Speaking of the paternal apparatus, we might as well cite the world’s largest penis:

Blue Whale males have the biggest penises in the world, with sexual organs that can reach up to 8 feet long (2.4 meters). Blue Whales mate in warmer waters.

This doesn’t look like a blue whale (Balaenoptera musculus) to me, but the organ is impressive:

If you’re interested in things penile, Wikipedia has a fascinating “Penis” entry, which includes this fact well known to biologists:

The record for the largest penis to body size ratio is held by the barnacle. The barnacle’s penis can grow to up to forty times its own body length. This enables them to reach the nearest female.

Here’s a video showing the male male portion of a hermaphroditic barnacle in action:

20 thoughts on “Who has the largest huevos?

  1. So when the whale needs to urinate does it have to push the whole thing out or can it just poke a small portion out? This would seem to matter in Antarctic water. Also do whales have foreskins? (Obviously Jewish ones don’t. ;-))

  2. Esoteric news I need. But what mammal has the largest penis relative to body weight? Can it be the South American tapir? I may have seen this impressive appendage reaching from belly to ground and half way up again when I was a zoo keeper. I may be wrong. Anyone know?
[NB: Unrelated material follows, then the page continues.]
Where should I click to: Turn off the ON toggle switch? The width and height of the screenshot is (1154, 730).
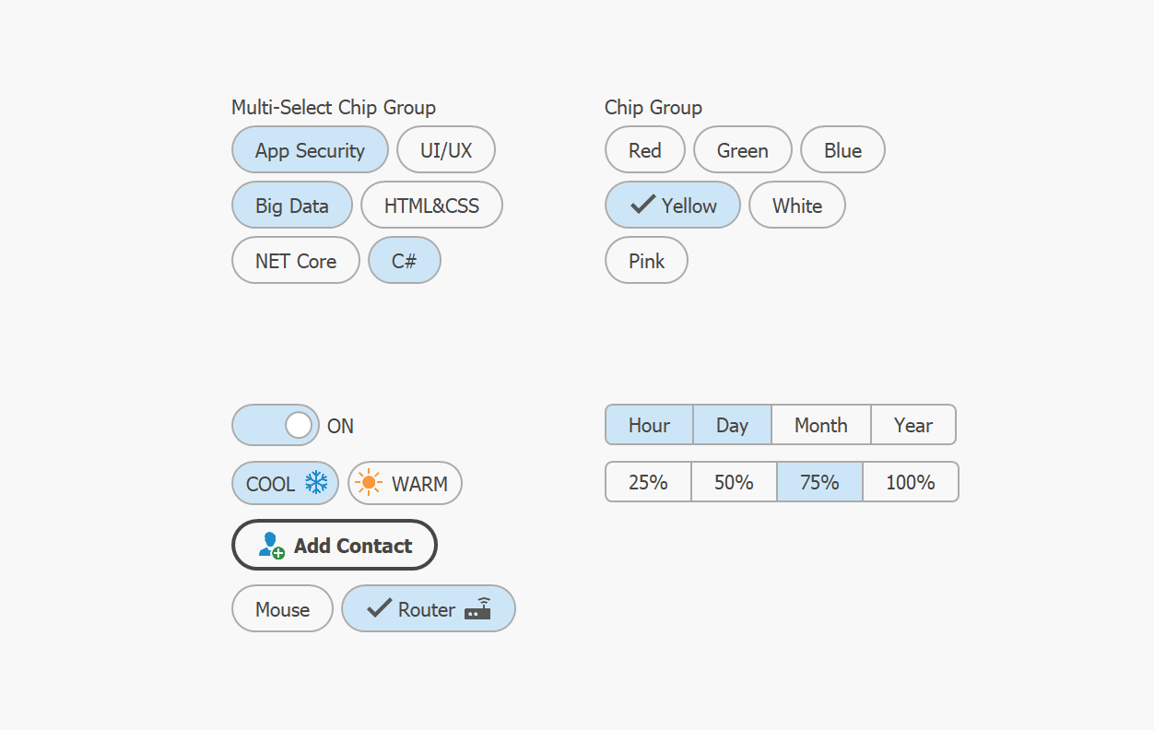(x=276, y=425)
  3. Wikipedia she say: “Most barnacles are hermaphroditic, although a few species are gonochoric or androdioecious.” In my lectures, I just say they are hermaphrodites. So that’s not a male in action, it’s just a barnacle.
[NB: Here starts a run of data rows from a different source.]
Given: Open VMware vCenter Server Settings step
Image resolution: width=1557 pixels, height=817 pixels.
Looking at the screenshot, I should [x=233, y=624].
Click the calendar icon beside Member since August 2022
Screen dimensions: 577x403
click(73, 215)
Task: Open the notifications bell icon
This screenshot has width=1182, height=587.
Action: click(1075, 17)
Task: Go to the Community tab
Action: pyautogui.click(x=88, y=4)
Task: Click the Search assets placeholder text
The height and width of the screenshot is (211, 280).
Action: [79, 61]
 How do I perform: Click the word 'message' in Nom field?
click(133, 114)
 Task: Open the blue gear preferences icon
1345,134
  4. I can’t even figure out how to frame this as a question, but how is that whale’s penis in that scientist’s/wrangler’s/person’s hand?
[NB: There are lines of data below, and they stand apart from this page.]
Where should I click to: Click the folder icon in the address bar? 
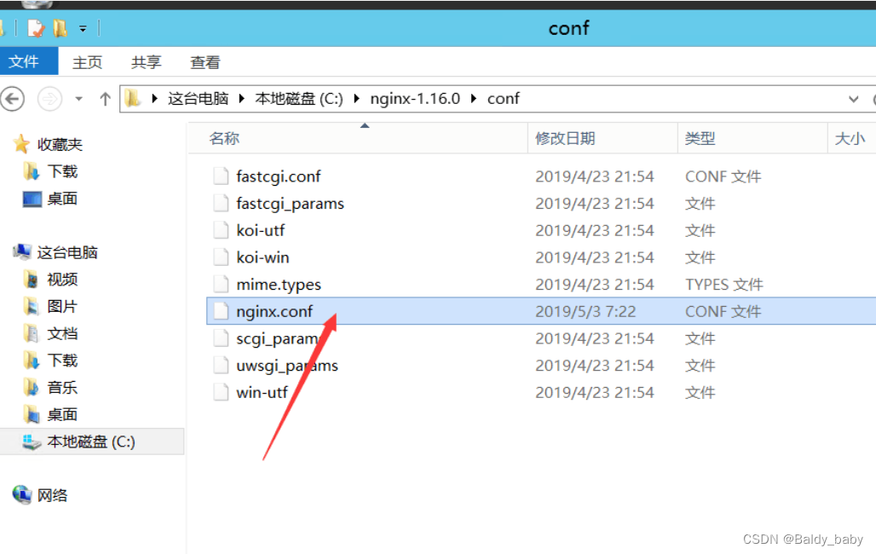tap(132, 98)
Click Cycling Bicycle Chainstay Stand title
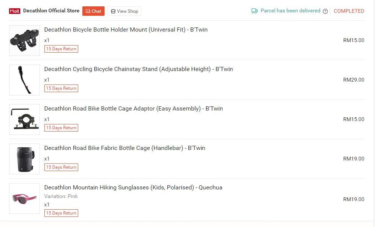 click(138, 69)
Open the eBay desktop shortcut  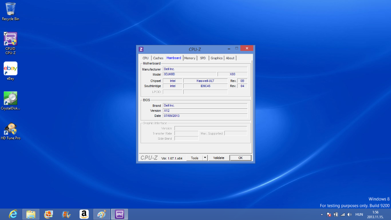pyautogui.click(x=11, y=69)
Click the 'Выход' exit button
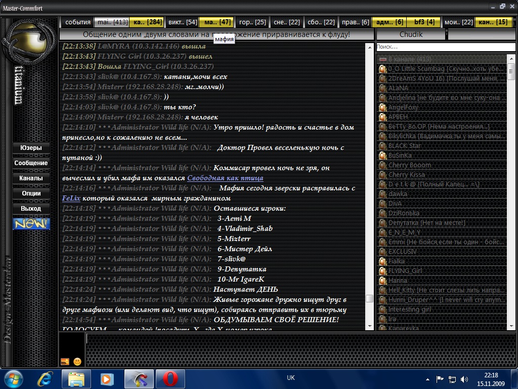Image resolution: width=518 pixels, height=389 pixels. point(31,208)
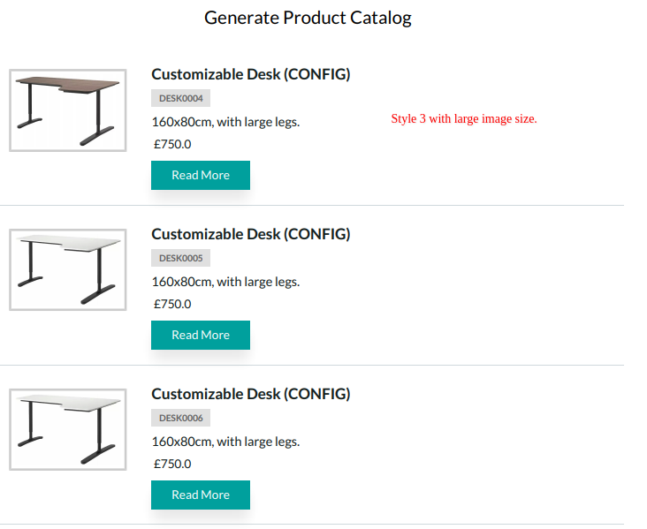Open the DESK0006 desk thumbnail

click(68, 429)
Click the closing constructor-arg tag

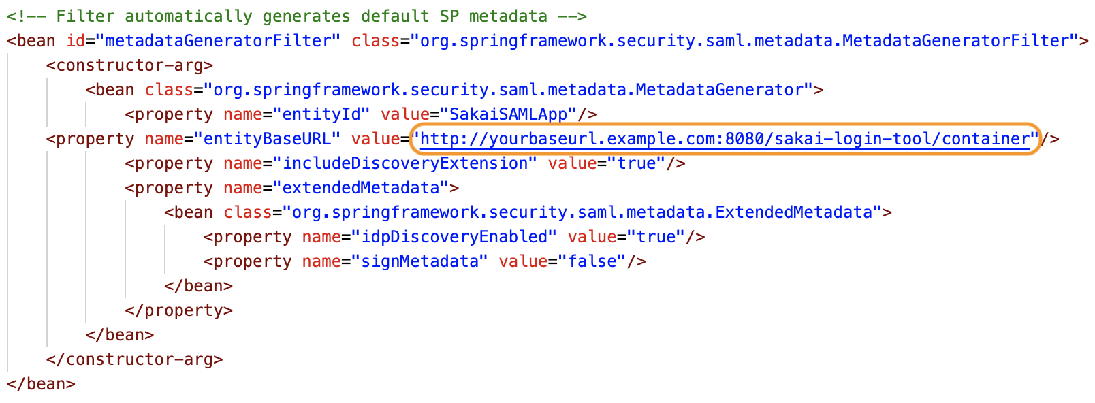click(134, 359)
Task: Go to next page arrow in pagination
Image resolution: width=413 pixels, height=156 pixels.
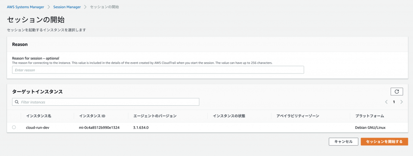Action: (x=401, y=102)
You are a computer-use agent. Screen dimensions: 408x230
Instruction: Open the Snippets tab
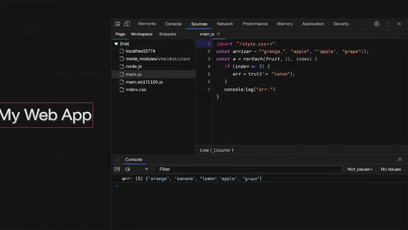[x=167, y=34]
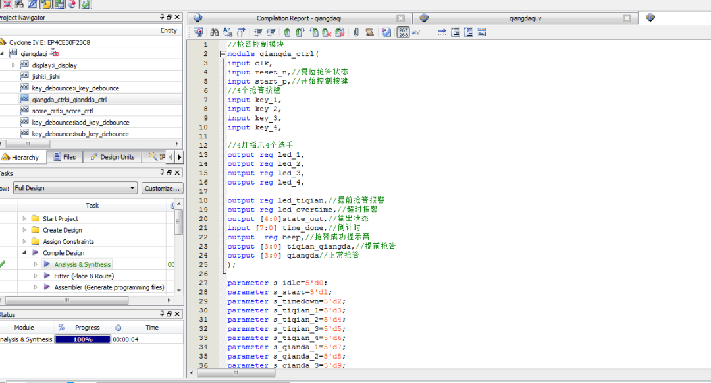Switch to the Compilation Report tab
Viewport: 711px width, 383px height.
coord(300,18)

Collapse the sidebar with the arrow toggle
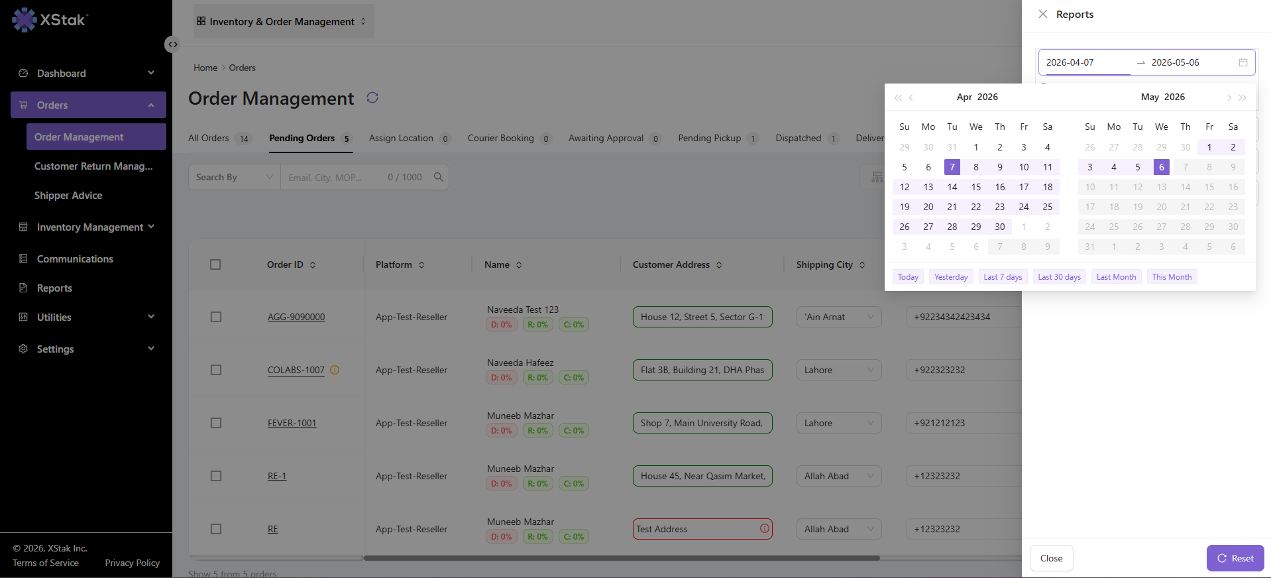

    1. Wait till you see this:
      Dartz, the Russo-Latvian luxury SUV manufacturer, briefly offered whale foreskin upholstery. After protests from, amongst others, Pamela Anderson, they dropped it. The communiqué is priceless:

      The Reykjavik Grapevine features shoes made from the same exclusive material:

      An apparently unrelated news item featured on the same page:
      Vasectomies More Popular Than Ever
      Makes you wonder why so many seem to go wrong.

  5. When thinking of other species “intromittant organs”, I am always reminded of the “hectocotylus” of the cephalopod molluscs, as described in one of my palaeontology textbooks by Euan “trilobite eyes” Clarkson (and coincidentally, father of one of my caving and climbing friends in student days). As described by Clarkson, the hectocotylus is a modified arm (tentacle) which collects a package of sperm from the male and delivers it to the “pallilial cavity” of the female. Now, Clarkson differs from the Wikipedia article (http://en.wikipedia.org/wiki/Hectocotylus, written long after Clarkson’s book) in asserting that the hectocotylus of at least Argonauta can detach itself from the male’s body and actively swim off in pursuit of the female. In Clarkson’s words “copulation by guided missile”.
    Now, wasn’t that calculated to stick in the attention of a student?
    (I haven’t seen the assertion repeated elsewhere, so I’m a bit dubious of it now. But it’s within the bounds of possibility. Chemical receptors on tentacles are known ; they have delocalised movement and control. Other molluscs use calcite darts to carry sperm packages. So the elements are there. The story as a whole though is just a little too … too … “much” for full credibility.